Lah and other Emory researchers, through the Emory Chemical Biology Discovery Center, are working on finding drug-like compounds that will alter the level of this protein in the brain.
“Are we closer to finding a cure than we were a century ago? Without a doubt,” says Walker. “The next decade will be an exciting and rewarding period in the development of therapies that actually slow or halt the progression of Alzheimer’s disease.”
Or, as Chief of Psychiatry Larry Tune said during a community forum on Alzheimer’s research at the Nell Hodgson Woodruff School of Nursing in April, “If we push the age of onset back to ninety-five, and the patient dies on his motorcycle at age ninety-two, we’ve done our job.” —M.J.L.
Tennis teammate’s name on the tip of your tongue? Puzzling over your Paypal password?

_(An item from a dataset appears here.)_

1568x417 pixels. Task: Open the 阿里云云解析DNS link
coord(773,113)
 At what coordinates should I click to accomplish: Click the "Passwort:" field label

Mild memory loss is perfectly normal, especially as one ages, says Professor of Psychiatry and Behavioral Sciences Stuart Zola, director of Yerkes National Primate Research Center.
“If we have forgotten an appointment, we begin thinking, ‘Uh oh, is this the first sign of Alzheimer’s disease?’ We become much more conscious and [memory lapses] get a disproportionate amount of attention when they really may be something quite benign,” Zola told WebMD. “It is often the case that people will start to report in their fifties that they think their memories are slipping. They have to use more kinds of reminders or strategies to remember things.”
Memory is tricky, says Zola, and time is its worst enemy. Shortly after taking information in, memory traces begin
“If your encoding isn’t good because you’re stressed or distracted, you’re going to have difficulty retrieving the information because it isn’t there in good form,” says Zola, who has spent much of his career researching memory and its vagaries.
Alzheimer’s disease can, indeed, cause devastating and progressive memory loss, but far more likely causes are:
• stress or anxiety
• metabolic diseases
• Vitamin B-12 deficiency
• prescription drugs or over-the-counter medications
“The rule of thumb is that if you’re worried about your memory loss, it’s probably not serious,” Zola says, “but if your friends and relatives are worried, it’s probably more serious.”